* _ACTIVITY LIST_:
**1.** In the stock commentary, what price target is reiterated for Arconic?
**2.** Set down a stretch of the stock commentary word for word, beginning at the words "Arconic (ARNC:NYSE; $19.69;" and ending after the words "our $22 target.".
**3.** Carry the stock commentary on Allergan and Arconic forward from its final sentence.

[[ TEXT UNDER STUDY open ]]

Allergan (AGN:NYSE; $189.69; 550 shares; 4.14%; Sector: Health Care): Shares traded lower this week along with the broader biotech sector. The stock continues to muddle through no-man's-land as investors weigh the impacts of the new administration along with the company's recent updated outlook provided on its latest earnings report. Understandably, management's guidance reduction unwound shareholder confidence in management's forecasts. Also pressuring the stock has been the fact that management refused to provide full-year 2017 guidance on their Nov. 1 conference call in a move that was received poorly by investors. It created a level of uncertainty, preventing sell-side and buy-side analysts alike from being able to model the company's 2017 estimates with certainty. Although this has caused near-term pressure, it incidentally has provided an opportunity for the company to execute its ferocious buyback plan at truly accretive levels. In fact, the company announced on Friday that approximately 40.5 million shares worth $8 billion were received and retired during November. This adds to CEO Brent Saunders' recent $1 million purchase of shares a couple of weeks ago, illustrating management's belief that shares remain undervalued. We agree, but cannot stress enough that this investment is not for the faint of heart given the fragile footing of the company in investors' minds as well as the highly scrutinized nature of the pharma industry. Just this week, Saunders noted a false sense of relief among drug makers over the Trump victory. Expectations that regulatory actions are over with are misguided and Saunders believes Trump may draw on populist anger over drug prices as an opportunity to strike. This commentary sent drug stocks lower later in the week. Allergan tends to be grouped within the horde of companies thought of as "price gougers" but, as we have mentioned time and again, AGN is committed to research, innovation, customer education and single-digit price increases, even outlining a plan and guidelines for the future. We encourage members to read Saunders’ recent blog post here here and the company’s social contract with patients here here. We believe these validate AGN as a leader in social responsibility within the drug industry. We reiterate our $270 target and believe there is upside as the company continues to build out its new product brands while it benefits from established franchises.

Arconic (ARNC:NYSE; $19.69; 4,400 shares; 3.44%; Sector: Metals & Mining): Shares traded lower this week, cooling off from a recent rally. In our view, investors are simply missing the point that Arconic stands to benefit as an industrial in this improving macro. We nibbled again under our cost basis and believe this industrial remains underappreciated, misunderstood and undervalued. We expect the shares to move higher, slowly but surely, as the company builds a steady investor base and adds the appropriate analyst coverage from those who understand the business beyond the commodity-levered dynamics involved with the old combined Alcoa. We reiterate our $22 target.

[[ TEXT UNDER STUDY closed ]]
[[ DATA FOR REVIEW open ]]

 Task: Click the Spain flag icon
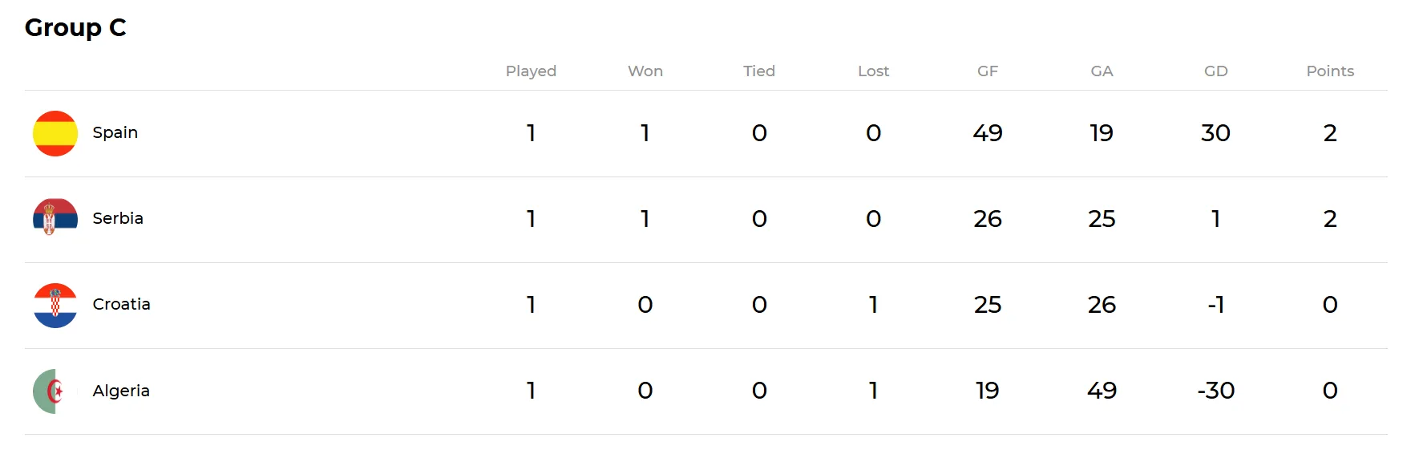point(55,133)
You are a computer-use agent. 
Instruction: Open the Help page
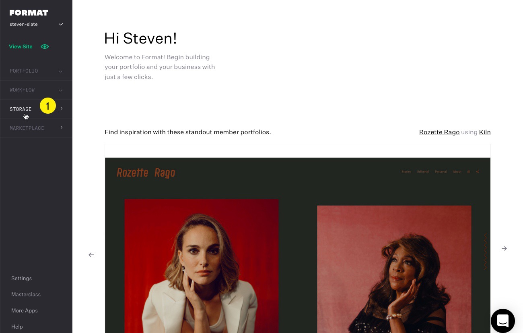coord(17,327)
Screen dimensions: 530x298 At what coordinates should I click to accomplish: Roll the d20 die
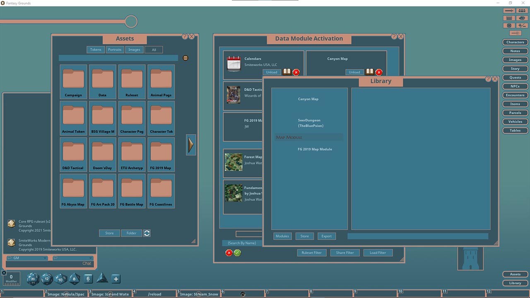coord(33,279)
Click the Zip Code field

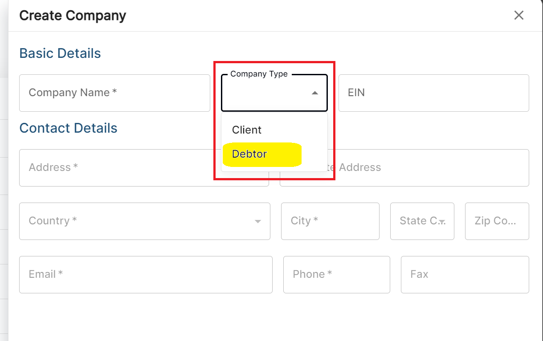[497, 221]
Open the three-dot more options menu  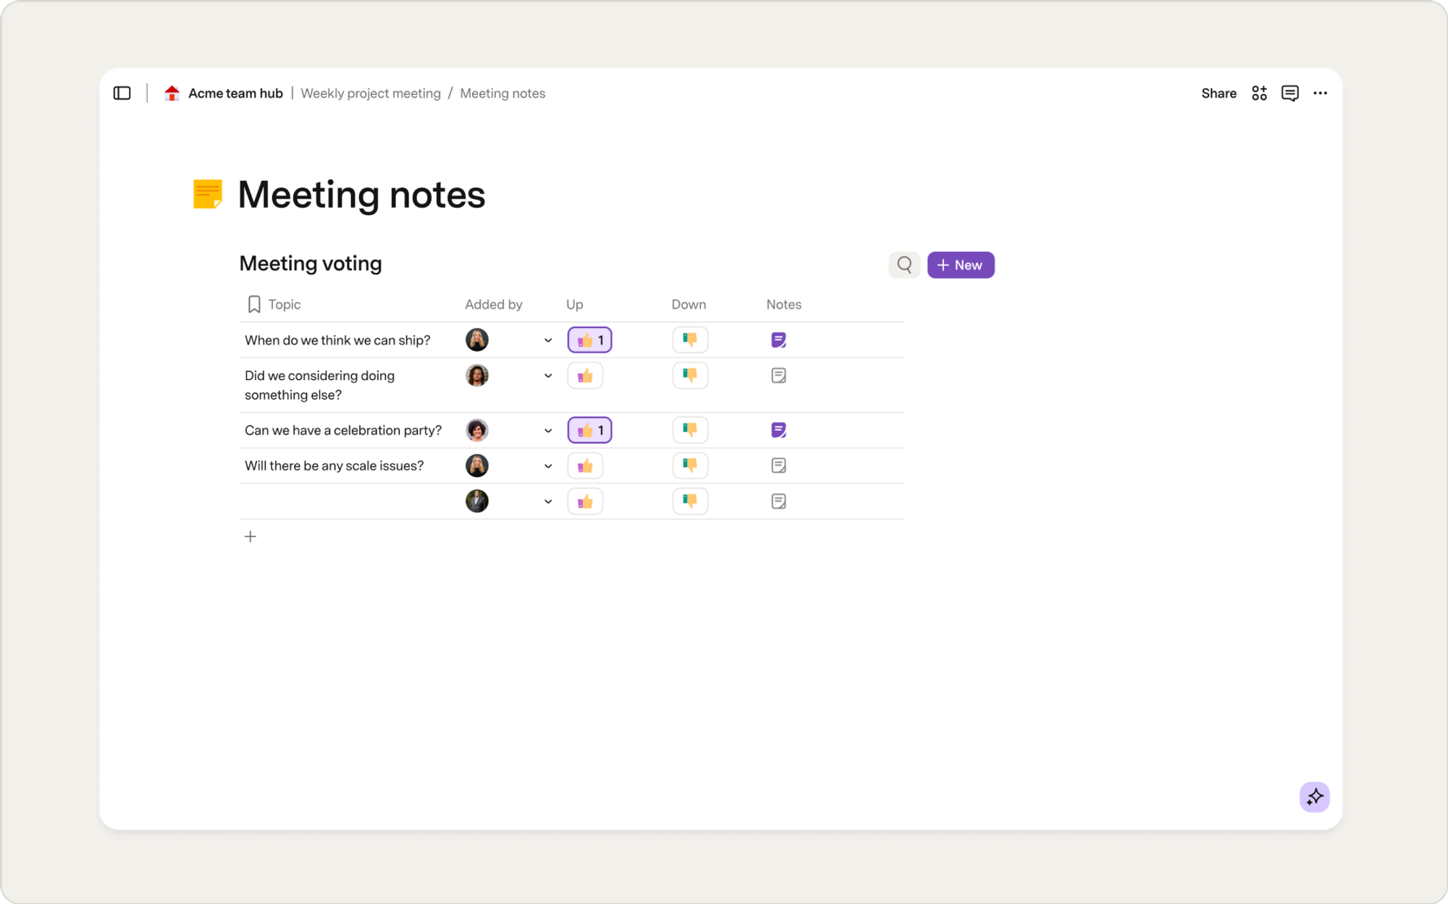(x=1320, y=93)
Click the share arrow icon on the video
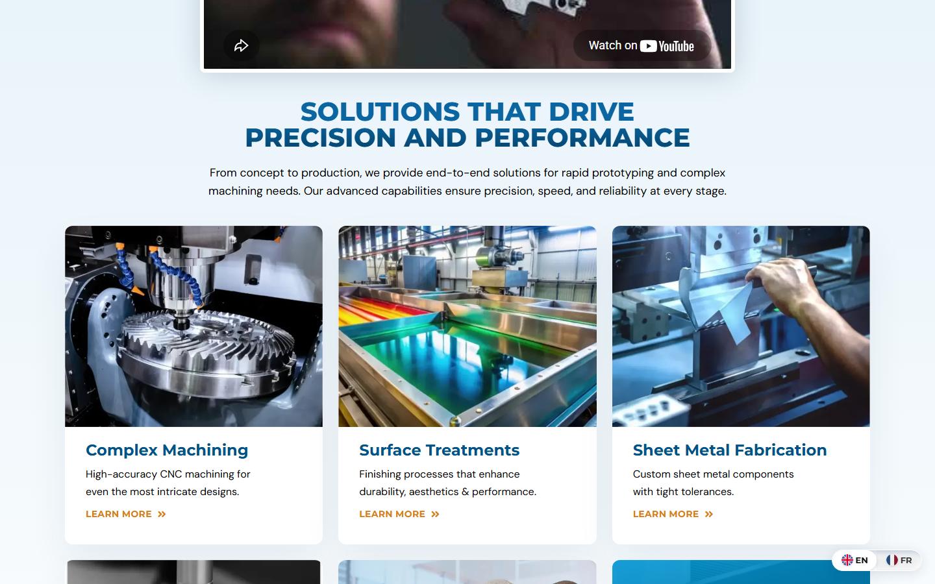Viewport: 935px width, 584px height. tap(242, 45)
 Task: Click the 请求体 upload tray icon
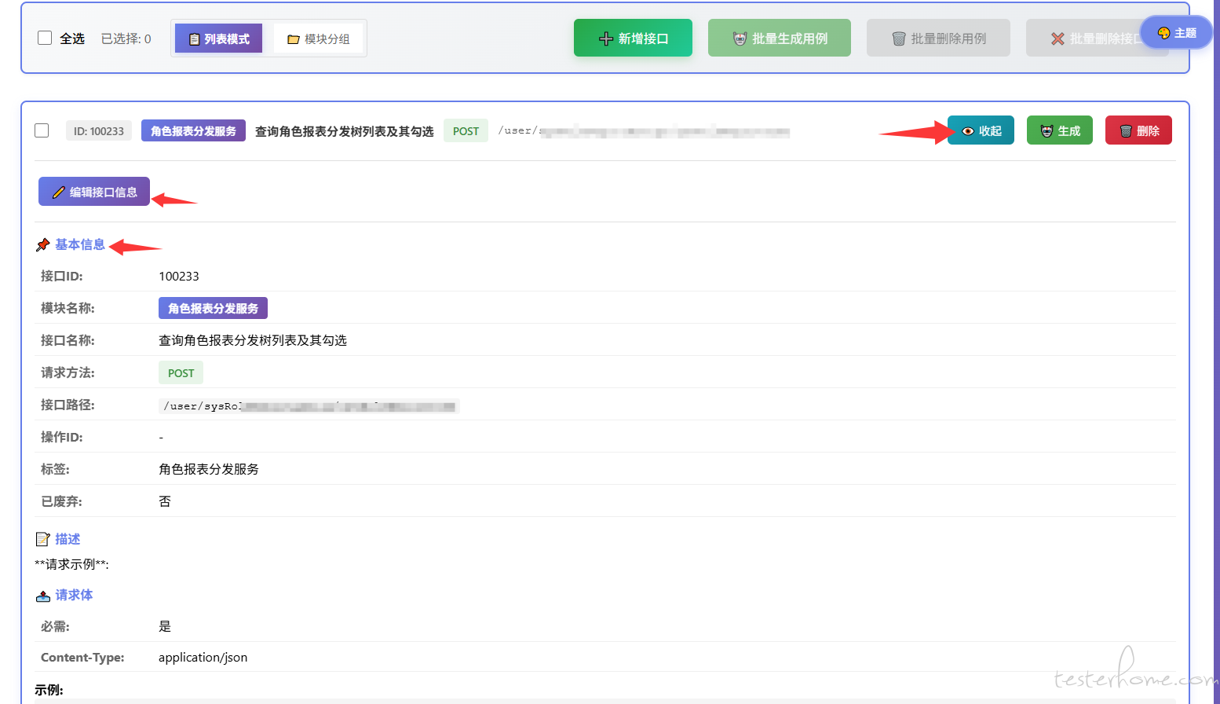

[[ DATA FOR REVIEW closed ]]

* _OUTPUTS FOR THE TASKS_:
**1.** $22

**2.**
Arconic (ARNC:NYSE; $19.69; 4,400 shares; 3.44%; Sector: Metals & Mining): Shares traded lower this week, cooling off from a recent rally. In our view, investors are simply missing the point that Arconic stands to benefit as an industrial in this improving macro. We nibbled again under our cost basis and believe this industrial remains underappreciated, misunderstood and undervalued. We expect the shares to move higher, slowly but surely, as the company builds a steady investor base and adds the appropriate analyst coverage from those who understand the business beyond the commodity-levered dynamics involved with the old combined Alcoa. We reiterate our $22 target.

**3.**
Facebook (FB:Nasdaq; $115.40; 1,000 shares; 4.58%; Sector: Technology): Shares traded sharply lower this week as investors quickly rotated out of tech and high growth. While it is understandable that FB is a target for profit takers given a) the stock's terrific performance over the years and b) the expectation for higher rates causes investors to want to pay less for future earnings streams, we believe the selloff is shortsighted and more a reflection of the lack of new money entering the market. FB remains healthy and the dominant player in social media, which only continues to attract more eyeballs. We noted that we viewed the selloff as an opportunity for members who are underexposed to nibble at shares -- while we cannot claim to perfectly time a bounce-back, slowly buying a quality company like FB on these sharp moves lower provides the capability to capture upside when the market rationalizes. The stock showed some strength on Friday as investors across the market similarly could no longer ignore the opportunity. We reiterate our $160 target and advise members to take a long-term view on FB (and other tech) as they are just getting started (e.g., monetizing Messenger, WhatsApp and Instagram, along with leadership in virtual reality and continued improvements to the core platform).

General Electric (GE:NYSE; $31.34; 2,350; 2.93%; Sector: Industrials): Shares traded roughly flat this week as a rally to close out the week offset losses through Wednesday. The company appears to be in a sweet spot to benefit from several recent developments. First off, the industrial business looks to improve on the stronger macro outlook and increased spending under the Trump administration. In addition, the company's recent move to combine its oil and gas business with Baker Hughes (BHI, read our analysis here) not only was a savvy move for a struggling business but also offers additional upside with oil prices surging on the OPEC deal. While our long-term thesis remains underpinned by the broader shift of the company toward pioneering the industrial Internet of Things (i.e., its Predix platform), the short term appears to getting brighter. We reiterate our $35 target.

Alphabet (GOOGL:Nasdaq; $764.46; 150 shares; 4.55%; Sector: Technology): GOOGL suffered a similar fate as FB shares this week, declining on the broader throwaway tech and growth trade. As with FB, we viewed the move in GOOGL as overdone and recommended to nibble as a starter position on Thursday for members who were underexposed to the name. Both companies remain in a dominant position in their respective fields and continue to diversify their business models -- specifically for Google via new revenue streams like Cloud, YouTube and new ad products. We cannot pretend to be able to time rotations precisely, but we do view the recent selloff as an opportunity. The rotation has potential to continue in the short term, but the bottom line is that FB and GOOGL continue to look cheap on a valuation basis (specifically on 2018 earnings expectations) and their growth outlooks are too strong to ignore for much longer. We reiterate our $1,000 price target on GOOGL.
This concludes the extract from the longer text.